Think of Elmore Leonard. One of the best crime writers ever also wrote some of the finest Western novels, several of which have been turned into great Western movies. The Tall T, 3:10 to Yuma, Hombre, Valdez is Coming, and Last Stand at Saber River are excellent stories and fine films.
On Leonard’s website, Christopher Walton tries to answer the question Why are his books so attractive to Hollywood filmmakers?
And I mentioned Spenser in the first para. I’m reading Robert B Parker’s novels about that first-nameless Boston private eye, Spenser, with an s like the English poet. You get drawn into them. There are forty odd and they read like a roman fleuve. Spenser is a tough, literate, sensitive, witty and violent investigator and after twenty or so stories have been read you get to know Susan Silverman, Pearl the Wonder Dog, Hawk, Vinnie Morris and the others so well that they are practically family.
Parker, of course, wrote four outstanding Western novels, starring the wise-cracking pardners Virgil Cole and Everett Hitch. Appaloosa (2008), from the book of the same name, made an excellent Western movie and we must only hope that Ed Harris & Co will see fit to make Resolution, Brimstone and Blue-Eyed Devil. Tragically, Robert Parker died suddenly in January this year and we shall not be reading more of Virgil and Everett, or indeed Spenser - at least from his hand.

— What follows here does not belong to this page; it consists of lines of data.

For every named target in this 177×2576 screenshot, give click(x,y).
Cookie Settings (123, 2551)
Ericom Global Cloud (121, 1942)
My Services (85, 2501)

http://us.penguingroup.com/static/pages/aboutus/pressrelease/robert_b_parker.html will tell you more about his life and work.
I recently read Potshot, in which Spenser rounds up some fellow-thugs from previous encounters and rides down to Arizona to rid a small town of a gang of biker trash that have been terrorising it. Ring any bells? Of course it does. Is it a coincidence that with himself Spenser’s magnificent tough guys number seven? Coincidences are possible but they don’t get us very far, so let’s discount them. And as a clincher that Parker knew exactly what he was doing, one of the band tells the Preacher (who could have been played by Eli Wallach), “We deal in lead, friend.”
So if you want crossover, read Potshot. The tough private eye novel meets the famous Western. Read any of them, in fact. You won’t regret it.
Certainly Parker would have agreed with Elmore Leonard’s rules of writing: “My most important rule,” he says, “is: If it sounds like writing, I rewrite it.”